Buying insurance is a simple process: choose a policy and pay the premiums. What if the policies suck? What if the policies cover too little or too much? What if the policies cover things you don’t need?
Nexus Mutual offers excellent Yield protection, “If your yield bearing token de-pegs in value by more than 10%, claim up to 90% of your loss…” this screenshot shows 4 of their 11 options:
So each year it costs you some percent of your assets to cover the whole, in 30 day, 90 day, and 1 year increments; Right on. That’s one approach.

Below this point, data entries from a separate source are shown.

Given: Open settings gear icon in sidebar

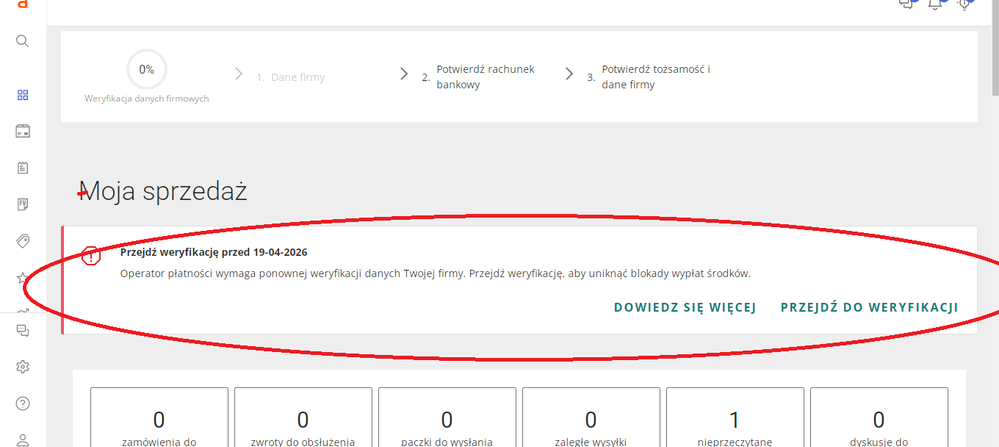Looking at the screenshot, I should tap(22, 366).
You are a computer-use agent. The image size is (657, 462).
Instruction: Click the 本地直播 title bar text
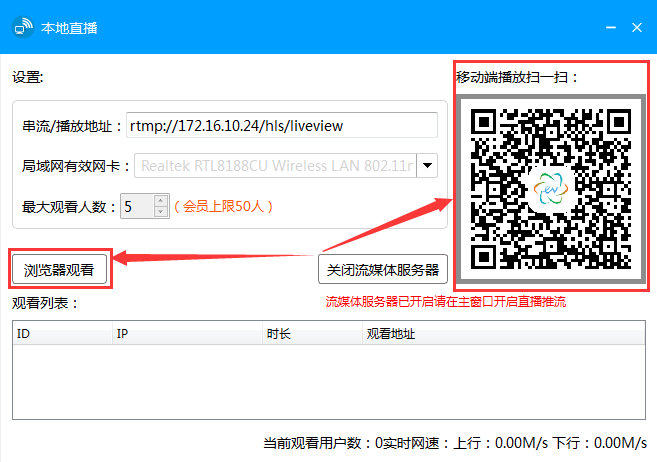pos(69,28)
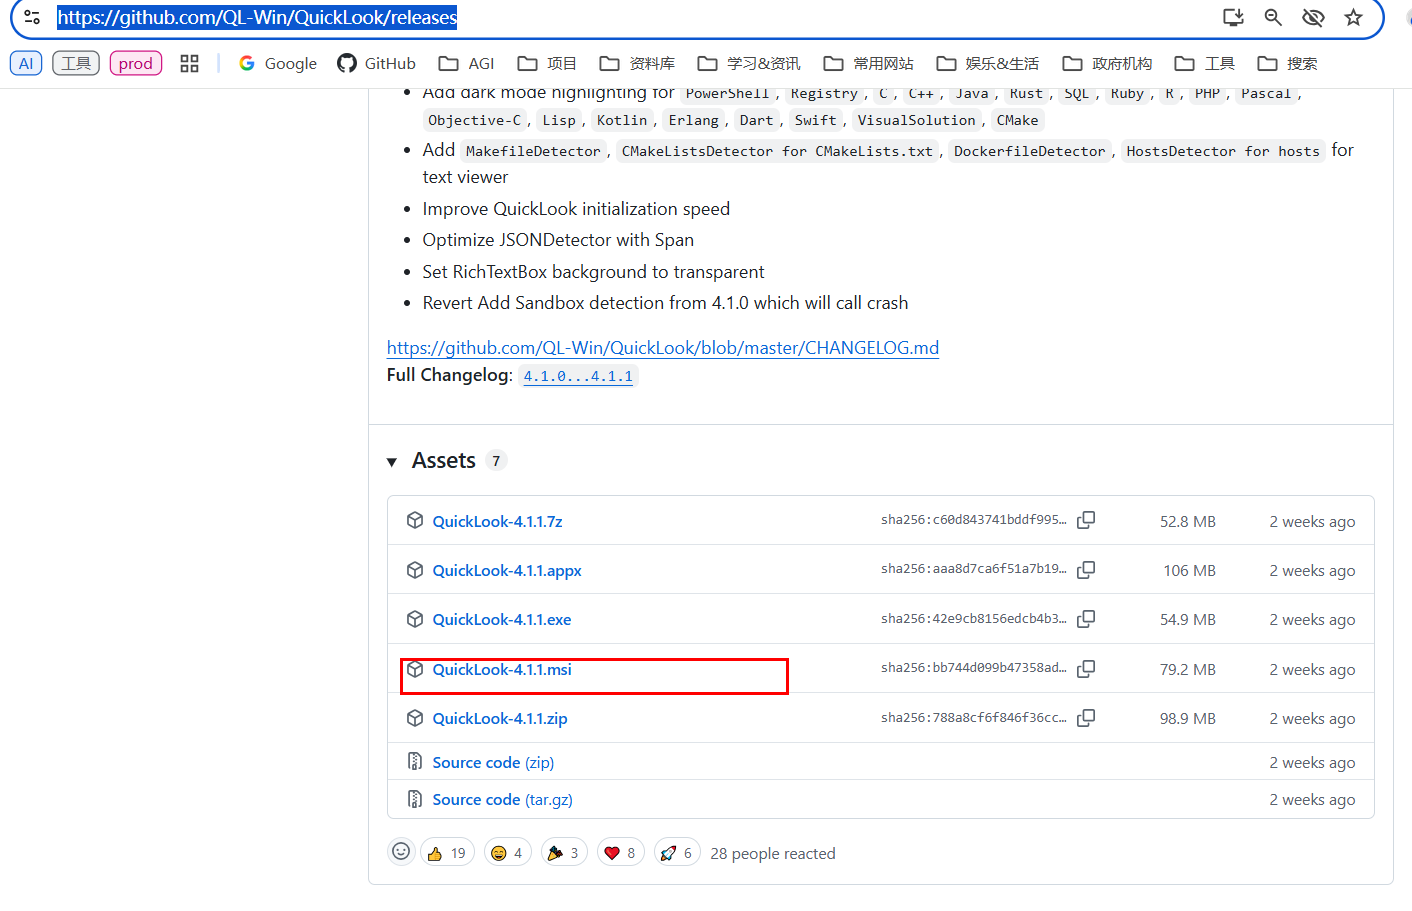Screen dimensions: 1412x911
Task: Open site information icon beside URL
Action: (x=32, y=17)
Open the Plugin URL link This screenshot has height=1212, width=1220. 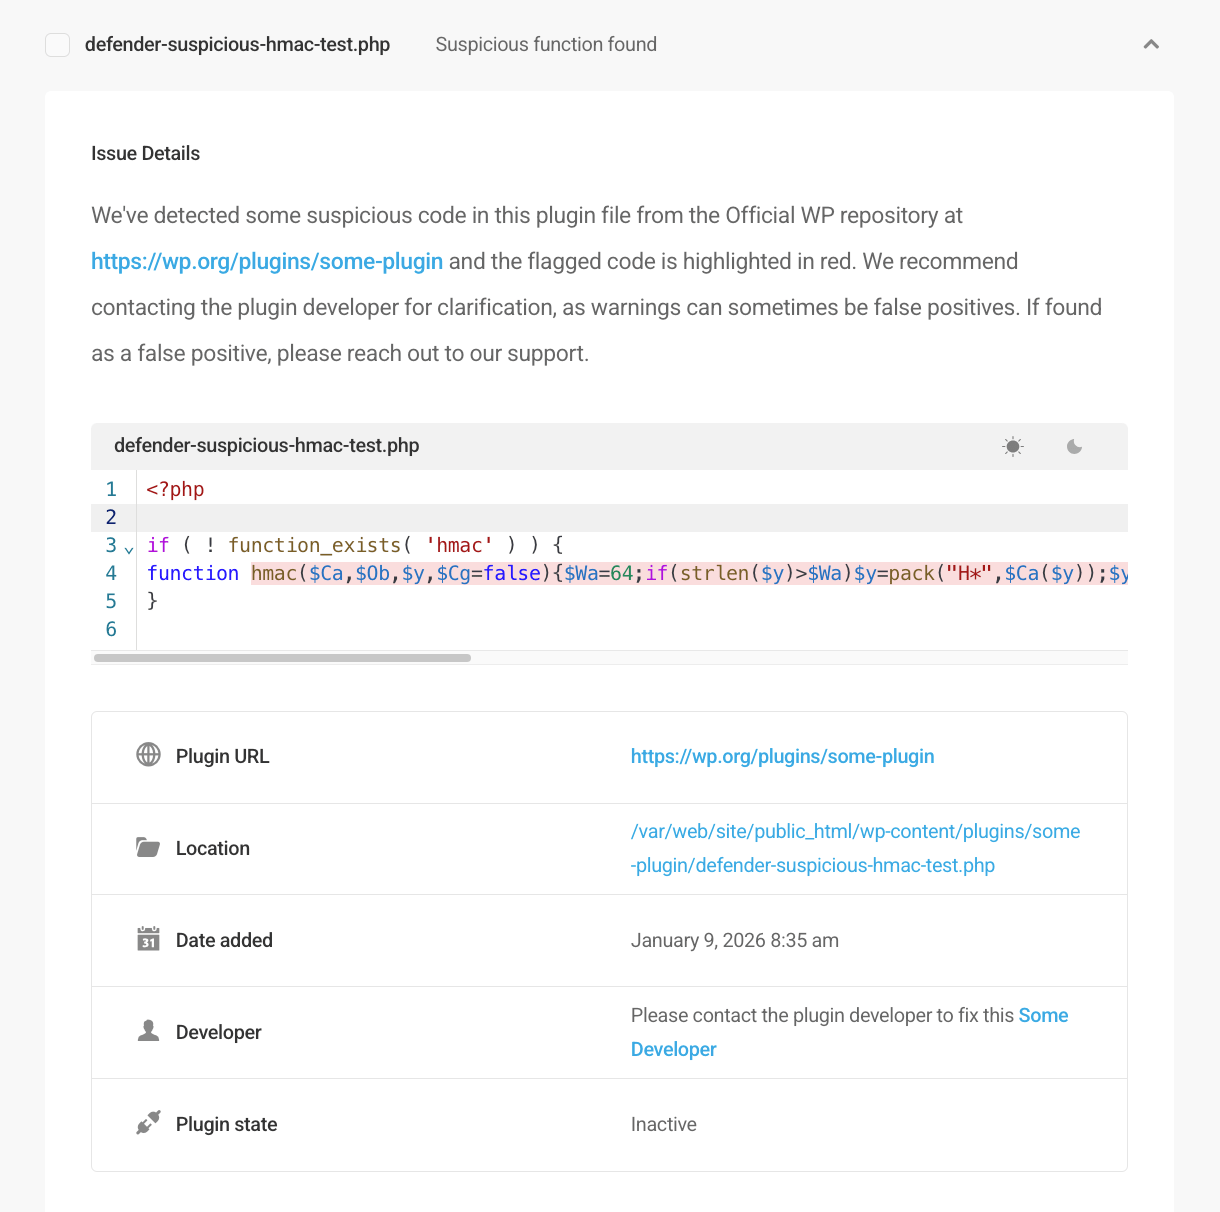point(782,756)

In contrast, to buy a week of cover, Pharo Testnet asks:
- “In how many hours will SHIB fall by 5%?”
- How much cover do you need?
Which do you prefer? Is either one better? What are the tradeoffs?
Nexus uses Actuaries, whose high costs are rolled into their “Yearly cost”.

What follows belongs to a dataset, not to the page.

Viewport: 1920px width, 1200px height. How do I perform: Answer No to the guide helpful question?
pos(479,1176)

Pharo’s Wisdom of Crowds could double your cover for a perfect prediction.
Actuaries allow Nexus to guarantee your expensive position is filled.
Wisdom of Crowds allows Pharo to price any required cover.
So which do you prefer? A guaranteed poor fit, or a market driven precise fit?
Pharo’s Anubis market algorithm matches “Buy Cover” positions with “Liquidity Provider” positions. A buyer may want a lot of cover fast, and a providers may not want to assume that risk. If you come early to the game with a reasonable position, it’ll likely be filled. If you’re late to the market, there’s no guarantee… Do you need a stinkin’ guarantee?!?